* **Given problem A**:
Please explain, in one to three sentences, why Andy abandoned Meaty.org, according to the text about Andy's websites.

* **Text block**:
Meaty.org was Andy’s first (of the three) .org site. It was going to be a place to get like-minded people to meetup.

Andy had been meeting with a group of geeks in the LA area. He liked the whole thing of meeting people from virtual communities. He wanted to make software to enable that experience. He started working on Meaty.org on the side. He had a nightmare dealing with recurring dates. Then, Meetup.org launched (June 2002). When Meetup.org launched, he was beaten to market. He abandoned Meaty.org.

Lesson #1 of startups from Andy: “Finish it. Don’t take time off from it.”

Andy Baio speaking at PDX Web Innovators in June 2008

Upcoming.org

Started January 2003. Following his first lesson, he did not stop until it was ready nine months later.

The Ebay/pez-like inspiration: He always loved live music but he was terrible remembering.

Friend [day after interesting band played]: “That was awesome”

Andy: “Why didn’t you tell me about it?”

Friendster was hot at the time. The social network du jour.

Andy’s novel idea: Treat the event like a blog post. Let people connect on it and build their friend network. Result: Events would be automatically known by friends, sharing of events.

The first version of Upcoming.org was pretty rough.

Side note: Andy is big on high-resolution, pixel-perfect mockups done in Photoshop. He cannot imagine a site from a rough wireframe.

* **Input records**:

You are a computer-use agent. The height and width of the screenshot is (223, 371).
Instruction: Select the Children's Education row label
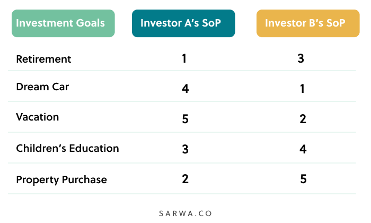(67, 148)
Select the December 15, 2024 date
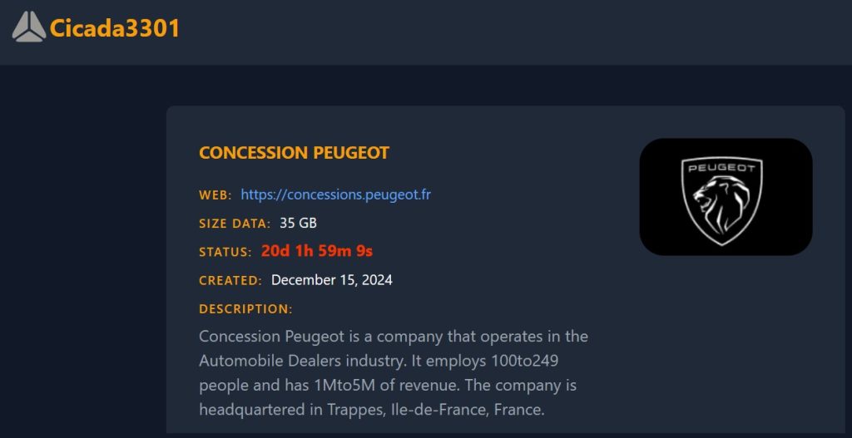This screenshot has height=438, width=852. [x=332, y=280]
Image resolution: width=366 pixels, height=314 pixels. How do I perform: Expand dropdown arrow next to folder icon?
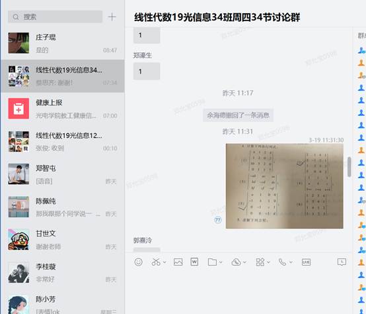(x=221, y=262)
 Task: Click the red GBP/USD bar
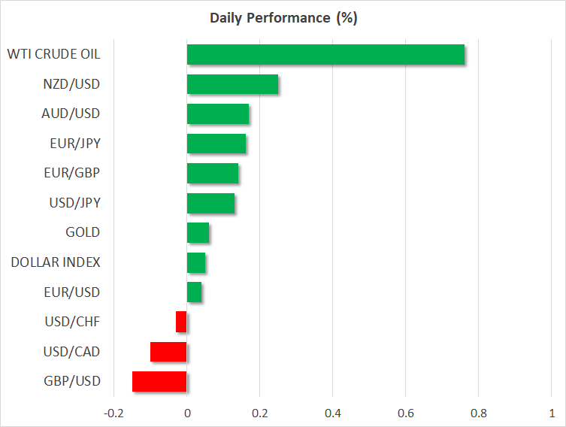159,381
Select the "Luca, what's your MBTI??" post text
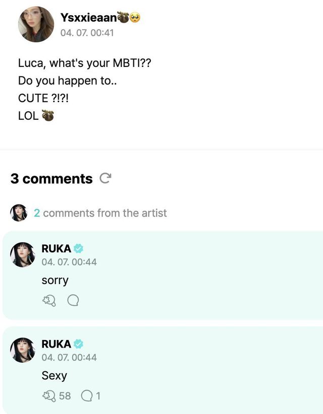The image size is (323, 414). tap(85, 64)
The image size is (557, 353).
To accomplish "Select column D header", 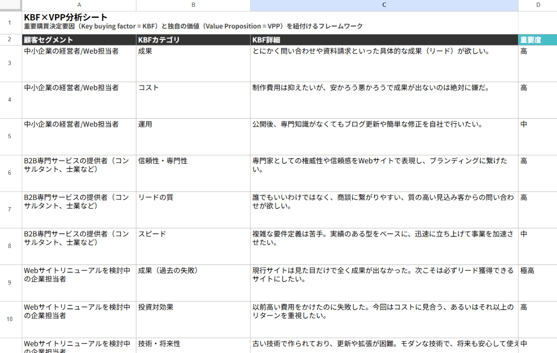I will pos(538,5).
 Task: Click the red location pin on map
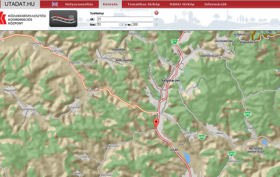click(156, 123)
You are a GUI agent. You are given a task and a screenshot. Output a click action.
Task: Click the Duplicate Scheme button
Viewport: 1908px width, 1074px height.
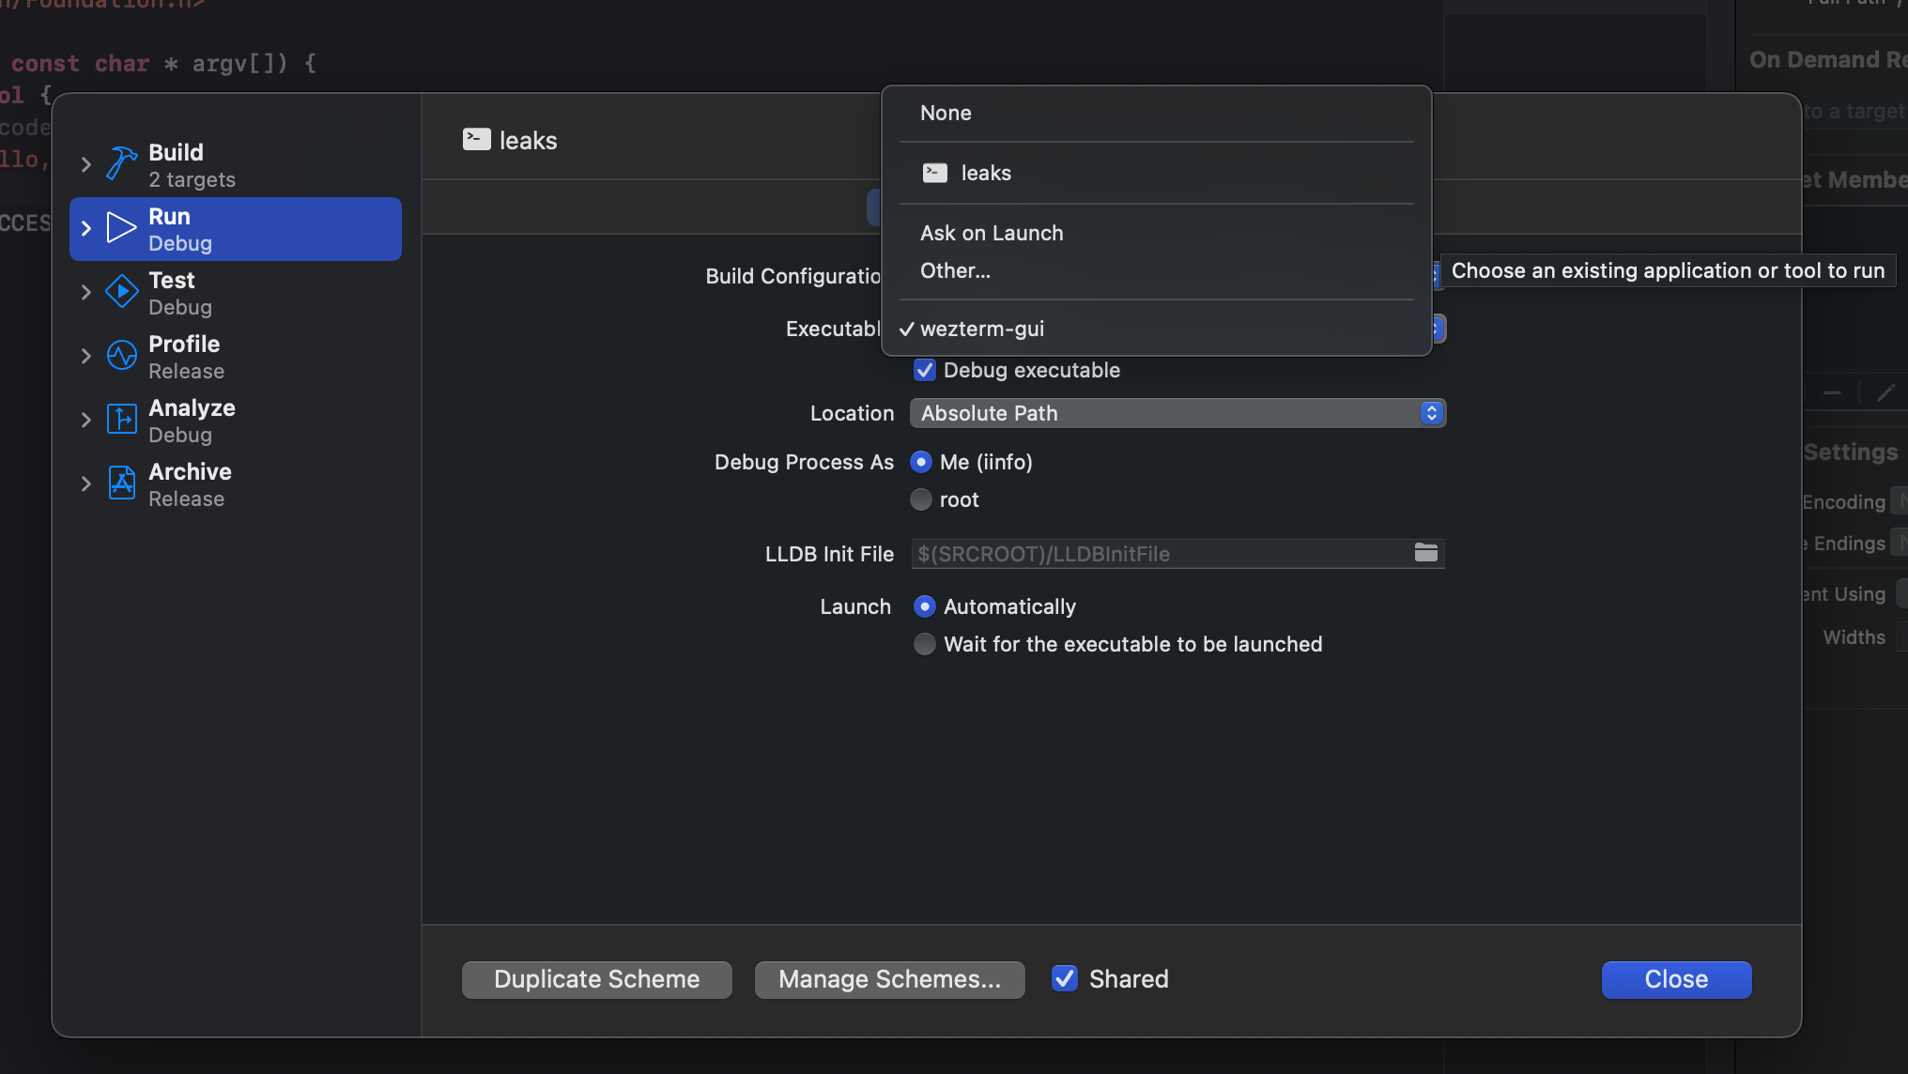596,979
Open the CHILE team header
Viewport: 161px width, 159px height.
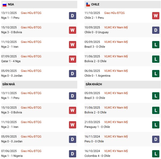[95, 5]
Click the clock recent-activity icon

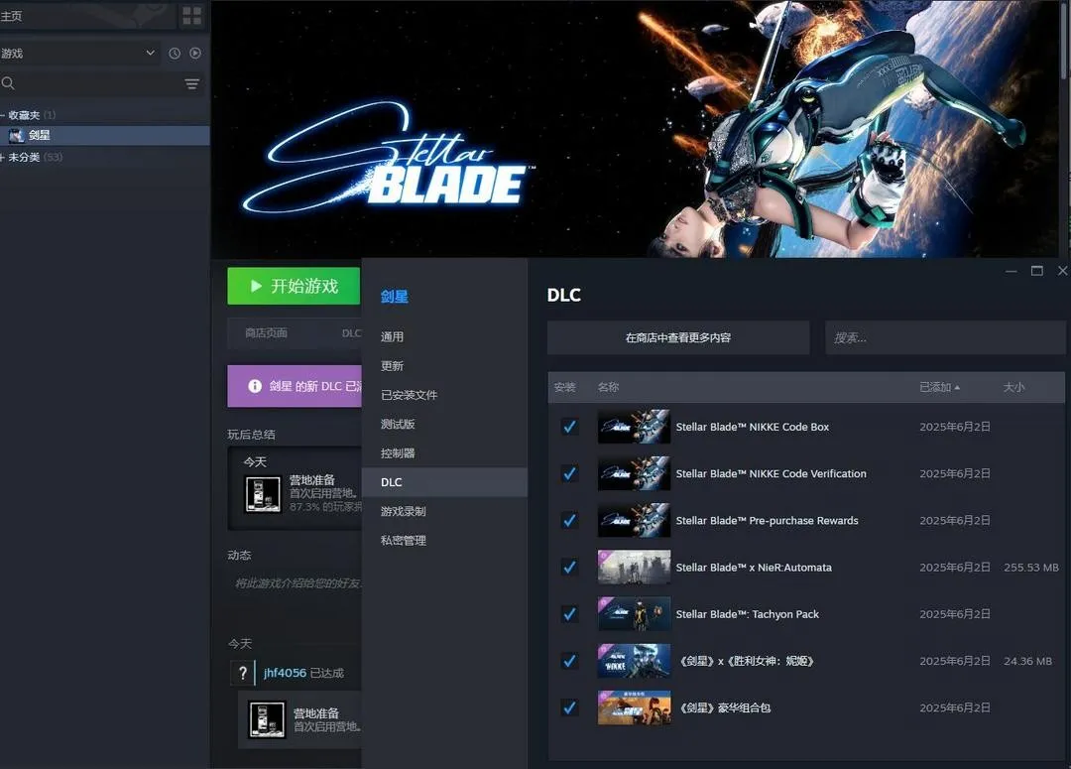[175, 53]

* **Given problem B**:
Count how many lines of the records contain the word "icon", and reply with only that number.

* **Expected output A**:
Meetup.org launched in June 2002, which meant Andy was beaten to market. So he abandoned Meaty.org.

* **Expected output B**:
2